One possible reaction to this would be to object to the idea of having anyone get medical care that is cheaper and more convenient, but is otherwise of somewhat worse quality. But the result of acting as if cost does not matter is the startling fact discussed in "Another Quality Control Failure on the Wall Street Journal Editorial Page?“ that real after-tax, after-transfer income for the poorest 20% of the population has increased by 49% since 1979. As the title of my post suggests, I thought this was a mistake. But it is not. What the Congressional Budget Office did to come up with this number was to count as part of after-tax, after-transfer income the full cost of both medical care paid for by employers and medical care paid for by the government (much of it through Medicaid). If you don’t feel that the poorest 20% of the population is as much better off since 1979 as a 49% increase in income would suggest, it is an indication that all of that money spent on medical care has not gotten the value that one would think it should have been able to purchase.

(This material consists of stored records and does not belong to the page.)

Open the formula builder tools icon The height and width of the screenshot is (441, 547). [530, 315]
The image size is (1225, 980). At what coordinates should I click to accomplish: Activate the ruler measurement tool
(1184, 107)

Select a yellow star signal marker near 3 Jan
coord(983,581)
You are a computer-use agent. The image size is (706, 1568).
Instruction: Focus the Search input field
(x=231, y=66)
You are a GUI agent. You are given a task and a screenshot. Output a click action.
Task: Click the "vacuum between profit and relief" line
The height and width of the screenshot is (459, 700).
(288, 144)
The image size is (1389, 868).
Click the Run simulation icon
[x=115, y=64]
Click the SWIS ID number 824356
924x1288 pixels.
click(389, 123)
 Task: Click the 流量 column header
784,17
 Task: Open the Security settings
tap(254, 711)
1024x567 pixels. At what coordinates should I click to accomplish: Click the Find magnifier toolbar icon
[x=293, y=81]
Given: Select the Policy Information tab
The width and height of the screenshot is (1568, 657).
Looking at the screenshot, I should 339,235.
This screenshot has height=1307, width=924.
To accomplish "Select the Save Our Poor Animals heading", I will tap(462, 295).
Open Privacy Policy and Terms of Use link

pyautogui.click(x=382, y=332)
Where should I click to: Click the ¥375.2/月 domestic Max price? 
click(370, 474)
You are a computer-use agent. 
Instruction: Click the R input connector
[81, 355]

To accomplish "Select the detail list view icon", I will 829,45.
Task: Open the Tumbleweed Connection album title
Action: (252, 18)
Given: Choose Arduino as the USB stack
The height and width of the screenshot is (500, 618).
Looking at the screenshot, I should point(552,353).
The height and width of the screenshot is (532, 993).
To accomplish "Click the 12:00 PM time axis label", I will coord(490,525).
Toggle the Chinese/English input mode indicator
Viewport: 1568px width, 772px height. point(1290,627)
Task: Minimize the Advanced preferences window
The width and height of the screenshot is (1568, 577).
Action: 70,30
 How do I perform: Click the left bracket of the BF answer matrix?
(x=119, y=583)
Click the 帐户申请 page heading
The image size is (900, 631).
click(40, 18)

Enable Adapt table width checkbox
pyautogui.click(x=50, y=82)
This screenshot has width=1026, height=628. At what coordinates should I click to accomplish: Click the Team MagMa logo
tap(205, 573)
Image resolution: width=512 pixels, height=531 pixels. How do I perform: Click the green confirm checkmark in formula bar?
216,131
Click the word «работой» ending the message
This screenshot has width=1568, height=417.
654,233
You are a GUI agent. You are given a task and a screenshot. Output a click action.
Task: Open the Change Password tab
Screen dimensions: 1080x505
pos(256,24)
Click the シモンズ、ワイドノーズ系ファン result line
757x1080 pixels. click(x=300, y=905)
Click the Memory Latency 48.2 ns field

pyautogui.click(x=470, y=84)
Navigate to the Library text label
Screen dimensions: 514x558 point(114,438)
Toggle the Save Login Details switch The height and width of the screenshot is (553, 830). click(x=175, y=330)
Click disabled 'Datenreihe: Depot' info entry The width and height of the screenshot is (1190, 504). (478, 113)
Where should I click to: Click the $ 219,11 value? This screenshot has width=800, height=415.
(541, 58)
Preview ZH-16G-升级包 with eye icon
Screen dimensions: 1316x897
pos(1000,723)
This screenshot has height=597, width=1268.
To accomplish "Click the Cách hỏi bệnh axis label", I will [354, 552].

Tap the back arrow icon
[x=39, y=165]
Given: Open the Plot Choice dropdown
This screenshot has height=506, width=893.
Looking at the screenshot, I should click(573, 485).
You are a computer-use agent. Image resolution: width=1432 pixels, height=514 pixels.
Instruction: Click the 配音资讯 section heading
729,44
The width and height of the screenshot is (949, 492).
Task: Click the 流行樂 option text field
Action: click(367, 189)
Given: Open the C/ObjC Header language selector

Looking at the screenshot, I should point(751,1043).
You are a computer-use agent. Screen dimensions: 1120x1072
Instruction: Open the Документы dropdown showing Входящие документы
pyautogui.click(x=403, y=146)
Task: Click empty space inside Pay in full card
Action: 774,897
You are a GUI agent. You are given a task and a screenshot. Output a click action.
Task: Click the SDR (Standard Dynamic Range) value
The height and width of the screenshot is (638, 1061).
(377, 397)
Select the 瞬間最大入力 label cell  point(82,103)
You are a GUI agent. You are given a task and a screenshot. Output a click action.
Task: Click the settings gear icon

Our current medical system has too few good paths for finding ways to do things more cheaply and conveniently. If we block all paths that lead even temporarily through a region of lower cost at lower quality and greater convenience, the next 35 years may see another 49% increase in the after-tax, after-transfer income of the bottom 20% of the population that hardly feels like an improvement in living standards at all, as we head toward more and more expensive medicine that is only marginally better in quality. Alternatively, we can allow disruptive innovation that will get much better quality, much lower cost and much greater convenience 35 years from now if we avoid crushing in their infancy ways of doing things that right now are much cheaper and more convenient, but slightly lower in other dimensions of quality.
Right now, many people would gladly choose lower expense and greater convenience for some types of medical care even at slightly lower quality in other dimensions, if they were allowed (by any of half of dozen different possible mechanisms) to get a true signal about the actual tradeoffs that society faces in this regard. Too often, discussion about these tradeoffs only points out the static welfare gains from helping people to incorporate the cost of various types of health care into their decisions. I am persuaded by Clay, Jerome and Jason’s arguments that the dynamic gains are much more important.